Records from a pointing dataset
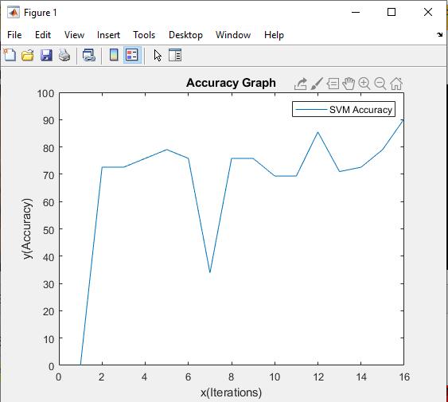The image size is (448, 402).
Task: Select the Zoom Out magnifier
Action: pyautogui.click(x=380, y=84)
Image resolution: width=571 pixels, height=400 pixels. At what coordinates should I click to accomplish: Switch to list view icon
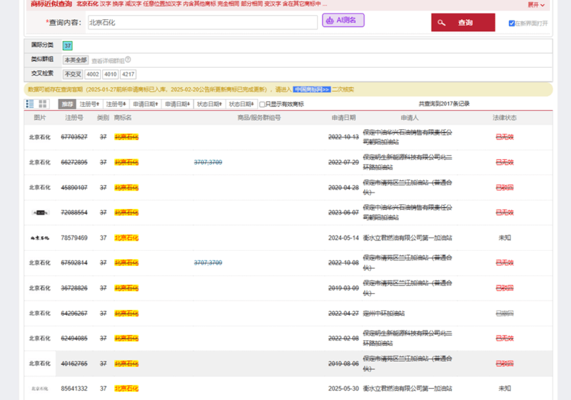point(30,104)
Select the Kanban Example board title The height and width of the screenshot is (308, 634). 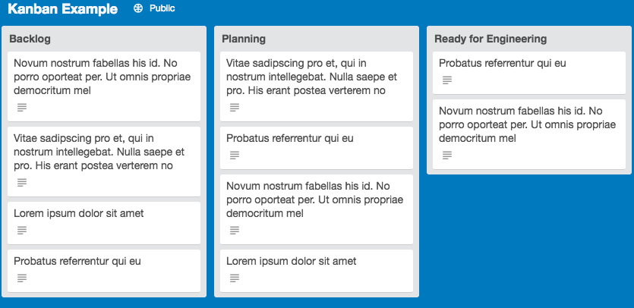click(x=63, y=9)

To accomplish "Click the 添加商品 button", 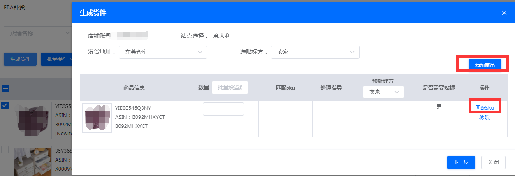I will coord(485,65).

= DIRECTIONS =
Format the listing as a Markdown table with the columns Row and Line, starting with its first line and going on through the line that contains "point(30,104)". Skip blank lines and leave the pictures out.

= FULL ANSWER =
| Row | Line |
|---|---|
| 1 | The image size is (448, 402). |
| 2 | Task: Select the Zoom Out magnifier |
| 3 | Action: pyautogui.click(x=380, y=84) |
| 4 | Image resolution: width=571 pixels, height=400 pixels. At what coordinates should I click to accomplish: Switch to list view icon |
| 5 | point(30,104) |